設問: 日々の出来事と不安をつづった抜粋本文を読み、左胸が痛んだときに筆者が「もし悪性の腫瘍になっていたらどうしよう…」と不安がった理由を、本文に書かれている内容に基づいて一〜三文で説明してください。

抜粋本文:
毎日の職場の先輩たちとのランチがきつかった。昼休憩の1 時間、先輩たちの愚痴を聞き続けて、それに付き合って相槌をうって、暗い気持ちになった。ランチ代だってバカにならない。毎日の1000円ランチを余儀なくされ、断ることが苦手なわたしは高いお金を払って愚痴を聞かされる日々を過ごした。

左胸がいたかった。心臓、という意味ではなく、乳房。そういえば春の健康診断で左乳房に陽性のしこりがあるので1年に1回は検査するようにと言われていた。頭がサーッとなった。私の祖母は乳がんだったため、「もし悪性の腫瘍になっていたらどうしよう…」と何の知識もないのに不安がっていた。左胸のツーンとした痛みはなかなか治らなかった。

春に付き合い始めた彼から、今度女の子の友達2人と台湾に旅行に行くことを聞いた。その女の子たちは私も知っている人たちだ。いい先輩たちで、彼と男女の関係に発展することはまずない。…でも。…男1女2で海外旅行ってそんな当たり前のことなんだろうか。一般的には、彼女に許可とったりするもんじゃなかろうか。

気づいたら、私は大量の涙をながしていた。
しばらくして号泣している自分にひいた。

抽出データ項目

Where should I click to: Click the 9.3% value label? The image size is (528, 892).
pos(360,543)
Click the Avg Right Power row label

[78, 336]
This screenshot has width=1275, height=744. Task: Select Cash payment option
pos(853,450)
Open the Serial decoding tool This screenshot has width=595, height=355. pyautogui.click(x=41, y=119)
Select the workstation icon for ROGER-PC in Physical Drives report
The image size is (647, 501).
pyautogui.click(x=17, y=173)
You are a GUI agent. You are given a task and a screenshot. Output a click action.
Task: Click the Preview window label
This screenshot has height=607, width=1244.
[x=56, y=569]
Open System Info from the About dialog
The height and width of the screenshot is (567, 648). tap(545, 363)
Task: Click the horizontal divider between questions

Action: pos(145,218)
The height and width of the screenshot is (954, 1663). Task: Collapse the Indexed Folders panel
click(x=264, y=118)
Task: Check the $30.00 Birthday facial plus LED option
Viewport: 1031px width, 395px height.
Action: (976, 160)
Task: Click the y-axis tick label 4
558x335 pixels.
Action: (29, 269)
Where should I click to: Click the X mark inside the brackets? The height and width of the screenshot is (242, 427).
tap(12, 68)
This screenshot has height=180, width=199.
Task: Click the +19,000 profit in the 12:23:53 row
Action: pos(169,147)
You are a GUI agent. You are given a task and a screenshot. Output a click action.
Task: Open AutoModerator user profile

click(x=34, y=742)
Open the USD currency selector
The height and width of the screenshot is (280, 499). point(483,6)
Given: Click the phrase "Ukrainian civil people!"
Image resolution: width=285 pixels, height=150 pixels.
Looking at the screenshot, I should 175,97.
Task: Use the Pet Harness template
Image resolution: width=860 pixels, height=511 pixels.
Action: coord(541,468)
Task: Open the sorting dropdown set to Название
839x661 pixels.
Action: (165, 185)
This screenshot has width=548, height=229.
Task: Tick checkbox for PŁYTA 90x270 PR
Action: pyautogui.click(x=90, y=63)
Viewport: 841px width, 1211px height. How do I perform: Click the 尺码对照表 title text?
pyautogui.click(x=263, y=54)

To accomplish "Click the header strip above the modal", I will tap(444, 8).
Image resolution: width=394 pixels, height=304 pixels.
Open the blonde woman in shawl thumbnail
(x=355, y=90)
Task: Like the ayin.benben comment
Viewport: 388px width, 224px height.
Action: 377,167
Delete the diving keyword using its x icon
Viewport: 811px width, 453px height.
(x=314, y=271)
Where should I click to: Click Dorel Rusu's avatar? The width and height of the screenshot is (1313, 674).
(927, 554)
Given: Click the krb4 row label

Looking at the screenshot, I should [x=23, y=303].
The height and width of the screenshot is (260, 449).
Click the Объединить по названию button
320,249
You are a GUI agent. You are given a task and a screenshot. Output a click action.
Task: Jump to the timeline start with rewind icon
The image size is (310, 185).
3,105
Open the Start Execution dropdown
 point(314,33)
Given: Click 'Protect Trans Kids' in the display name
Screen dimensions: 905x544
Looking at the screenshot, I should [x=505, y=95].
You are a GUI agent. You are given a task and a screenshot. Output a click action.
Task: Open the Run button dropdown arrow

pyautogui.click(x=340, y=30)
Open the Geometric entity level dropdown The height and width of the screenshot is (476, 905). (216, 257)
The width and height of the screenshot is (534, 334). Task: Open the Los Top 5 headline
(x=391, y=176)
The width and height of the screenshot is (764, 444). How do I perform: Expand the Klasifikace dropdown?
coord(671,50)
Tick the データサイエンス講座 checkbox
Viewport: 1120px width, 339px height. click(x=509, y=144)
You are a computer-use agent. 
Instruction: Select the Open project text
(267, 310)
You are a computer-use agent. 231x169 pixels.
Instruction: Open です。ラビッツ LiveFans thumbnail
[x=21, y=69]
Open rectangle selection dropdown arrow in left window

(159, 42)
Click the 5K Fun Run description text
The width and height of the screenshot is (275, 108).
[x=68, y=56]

解答例: 筆者の祖母が乳がんだったためです。また、筆者は春の健康診断で左乳房に陽性のしこりがあると言われ、1年に1回は検査するよう指示されていました。